Are more than 10 percent of doctors liars? Survey says, ‘yes’

About 11 percent of doctors have knowingly lied to a patient in the last year, according to a new survey published in Health Affairs. Reasons why doctors lie to patients vary. Nearly 20 percent of physicians said they had not fully disclosed an error to a patient  due to fear of malpractice litigation. More than […]

About 11 percent of doctors have knowingly lied to a patient in the last year, according to a new survey published in Health Affairs.

Reasons why doctors lie to patients vary. Nearly 20 percent of physicians said they had not fully disclosed an error to a patient  due to fear of malpractice litigation. More than 55 percent of doctors said they’ve described a patient’s prognosis in a more positive manner than the facts might support.

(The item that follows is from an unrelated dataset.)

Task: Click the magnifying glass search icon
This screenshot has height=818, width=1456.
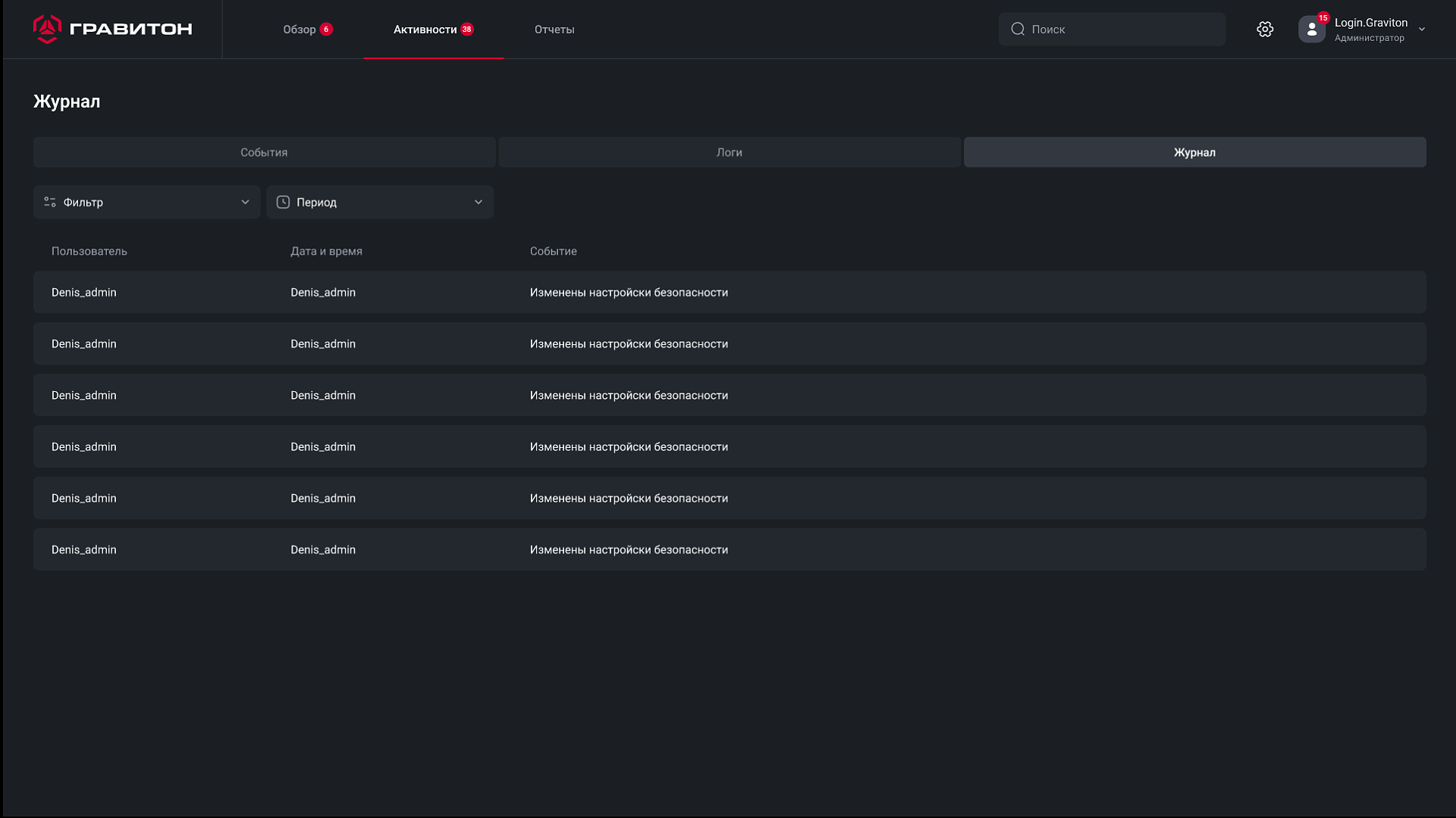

Many doctors apparently aren’t big fans of disclosure. About one-third didn’t agree that they should disclose serious medical errors to patients, while nearly two-fifths said they did not completely agree that they should disclose their financial relationships with drug and device companies to patients, according to Health Affairs.

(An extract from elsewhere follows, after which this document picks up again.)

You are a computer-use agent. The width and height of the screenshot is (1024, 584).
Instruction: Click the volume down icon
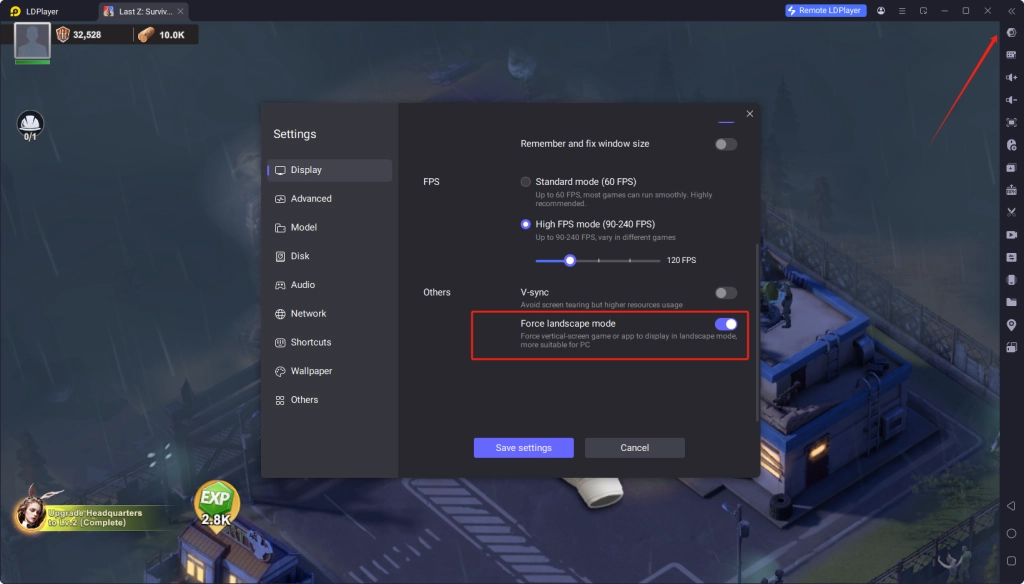click(1011, 100)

Dr. Mike Sevilla, a Youngstown, Ohio-area family physician and social media enthusiast, said that doctors generally strive for open communication with patients, but often there are gray areas.

“When it comes to describing a patient’s condition and prognosis, especially with complicated cases, sometimes it’s difficult for the physician to make an exact assessment,” Sevilla said. “What many physicians do is give a best-case scenario, a worst-case scenario and then their medical opinion. Is this describing a ‘patient’s prognosis in a more positive manner than warranted?’ I guess people will have to decide on that.”

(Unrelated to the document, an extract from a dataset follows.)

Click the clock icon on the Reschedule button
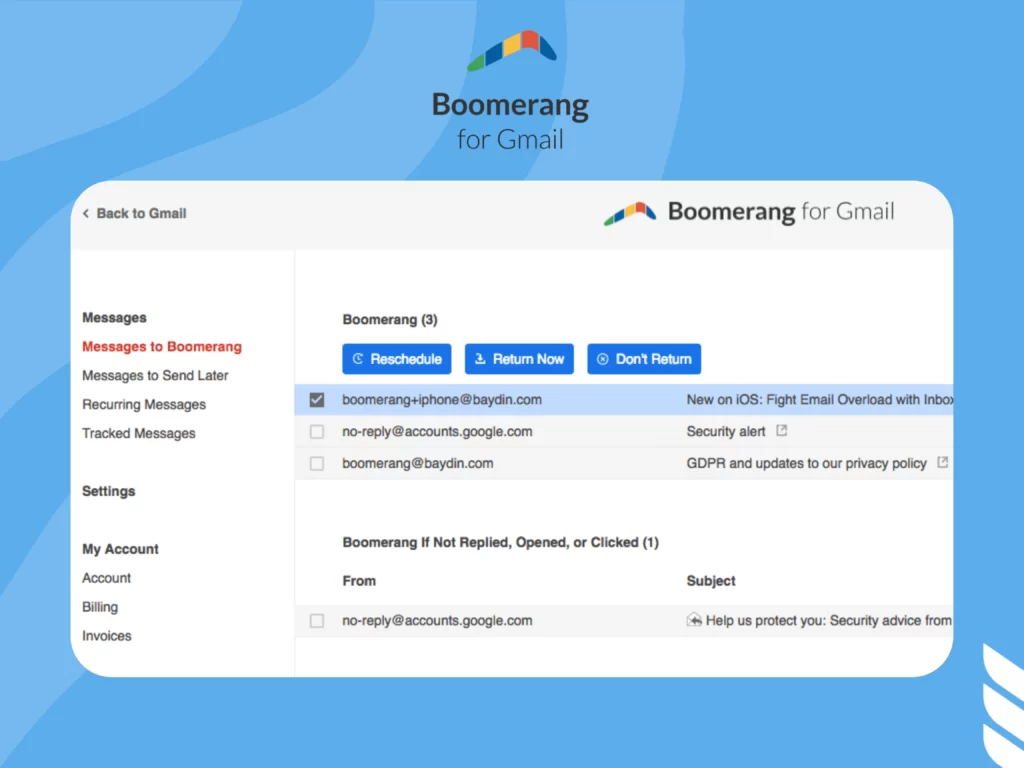The height and width of the screenshot is (768, 1024). (357, 359)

What types of doctors are most likely to lie? Male doctors who graduated from medical schools outside the U.S. or Canada. The survey also found that cardiologists and psychiatrists were the least likely to completely agree about needing to disclose all serious medical errors to patients.

The findings come from a 2009 survey of more than 1,800 physicians nationwide to see whether they follow standards of professionalism issued in 2002.

Writing at the Incidental Economist, Aaron Carroll was not pleased with the results of the survey:

I applaud the honesty of those answering the survey, but we’ve got to do better. We cannot, as a profession continue to think that we are immune to conflicts of interest (and yet want to hide them). We cannot, as a profession, not be truthful with those who entrust us with their care. And we cannot, as a profession, fear potential accountability so much that we hide mistakes from our patients, especially when honesty has been shown to make lawsuits less likely.